Побивать среднего литератора Пушкиным – занятие глупое. Поэтому промолчу о «качестве» стаховского слога, о банальности его игры с первоисточником (новоявленный Дубровский-Дефорж демонстрирует геройство не в поединке с медведем, а обезвреживая готовую рвануть гранату), о болтливости автора, озабоченного не семантическим, а физическим объемом своего «боевика», об элементарном непонимании сути сюжета (новация Стахова в том, что Маша не стала женой князя Верейского – так аннулируется трагический конфликт, без которого нет пушкинского романа). По-настоящему тут интересно лишь одно обстоятельство. Если вынести за скобки авторскую жажду успеха (гонорара), я не могу понять, зачем Стахов написал «Генеральскую дочку». А почему Пушкин сочинил «Дубровского» – кое-как понимаю.
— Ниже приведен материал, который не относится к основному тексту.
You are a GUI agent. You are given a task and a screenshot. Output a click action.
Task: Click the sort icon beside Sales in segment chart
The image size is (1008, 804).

Пушкин постоянно работал с чужими сюжетами. Причем по-разному. К примеру, в «Повестях Белкина» играл буквально со всей мировой литературой (от Шекспира до «полусправедливых» журнальных историй). В «Каменном госте» варьировал «вечный сюжет». В «Анджело», сжимая Шекспирову мрачную комедию «Мера за меру», выявлял то, что полагал ее бесценной сутью. В незаконченном «Рославлеве» прицельно полемизировал с соименным романом Загоскина. В «Капитанской дочке», переводя так сказать «сборный» роман Вальтера Скотта в русский регистр, переосмысливал историческую концепцию «шотландского чародея» (ибо полагал, что наша история требует «другой формулы»)… Да и в «разбойничий роман» мотив «двойного бытия» героя (днем – Дефорж, ночью – Дубровский) пришел из модной повести Шарля Нодье «Жан Сбогар». Но при всем при том Пушкин писал свое . Вне зависимости от того, что думали о его свершениях современники, в большинстве «не расчухавшие» «Повести Белкина». Или не худшие потомки. Поэма «Анджело», которую сам поэт полагал своим лучшим сочинением, не получала сколько-нибудь вдумчивого отклика более столетия. Почему Белинский отнесся к ней с презрением, понять можно, но и мыслители рубежа XIX—ХХ веков (от Владимира Соловьева до Франка), сосредоточенные на религиозно-философской проблематике, «Анджело» в упор не видели.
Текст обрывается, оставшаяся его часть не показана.